Installing Ethernet in the House
Wire your house for databy Lorenz Prem
Installing wired internet in your home is not difficult. Snaking wires behind the walls takes time, but the installation procedure is very straight forward. There is no reason to hire an electrician for this job. Any handyman or homeowner can get this done.
The parts required for the installation are readily available on the internet. Resellers like www.monoprice.com offer prices significantly cheaper than the home stores. Your shopping list is amazingly short.
- 1 x Patch panel
- outlets x Keystone faceplates
- outlets x Keystone Ethernet inserts
- outlets x 2-3ft Ethernet patch cable
- 1 x bulk in-wall ethernet cable
Which cable to use
Ethernet cables come in different grades. The most common ones are Cat 5, Cat 5e, and Cat 6. The higher the cable number, the faster the transmission rate the cable supports. Cat 5 will support anything you can do with a computer today. Cat 6 is built for the future. Since it is only slightly more expensive than Cat 5, Cat 6 is the prudent choice for most users. Cat 5e is not necessarily better than Cat 5 and should be avoided (More about Cat 5 on Wikipedia).
Cables are further distinguished by subtype:
- Normal cable without a subtype: should only be installed horizontally
- Riser: can be used everywhere a normal cable is used and between floors (vertical installation)
- Plenum: Can be used in spaces with flowing air such as heating ducts
Given that a residential installation will most likely include at least some vertical sections, buying riser cable or better is recommended. Solid cable is used for permanent installations. Stranded is better for cables that are handled often. It bends better. Go with solid core cabling (More about Cat 5 on Wikipedia).
Jacks and the patch panel
All wire runs terminate at a keystone insert at one side, and the central patch panel at the other. Buy components that are rated for the category wire you decided to buy. For example, if you bought Cat 6 wire, buy only category 6 jacks.

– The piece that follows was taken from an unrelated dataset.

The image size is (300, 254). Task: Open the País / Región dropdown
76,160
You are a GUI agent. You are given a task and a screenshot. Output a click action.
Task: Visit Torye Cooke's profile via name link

The panel is simply a choice of how many wire runs you want to support. It's good to have a few spare jacks open for additions at a later time. You can buy multiple smaller panels instead of one big one. It really makes no difference. Stay away from integrated products like Leviton. They are needlessly price. You are paying for the design and name brand. The generic parts operate 100% as efficiently as the name brand parts.
The keystone jacks and faceplates are part of a system of the same name. Jacks supporting specific connectors snap into a generic faceplate with standard cutouts. Faceplates come with 1,2,4,6 cutouts. Empty slots can be covered with a blank keystone insert for later use. Buy as many faceplates as you need, and one Ethernet jack of the same rating as your wire for every run. Remember, the other end terminates at the patch panel.
The keystone jacks come in toolless and punch down form. Either one will work just fine. The later is the most common form. It requires the use of a punch down tool (~$10). Since these are the most commonly used jacks I decided to go with this type. The patch panel will most likely require the punch down tool as well. It's best to invest in one.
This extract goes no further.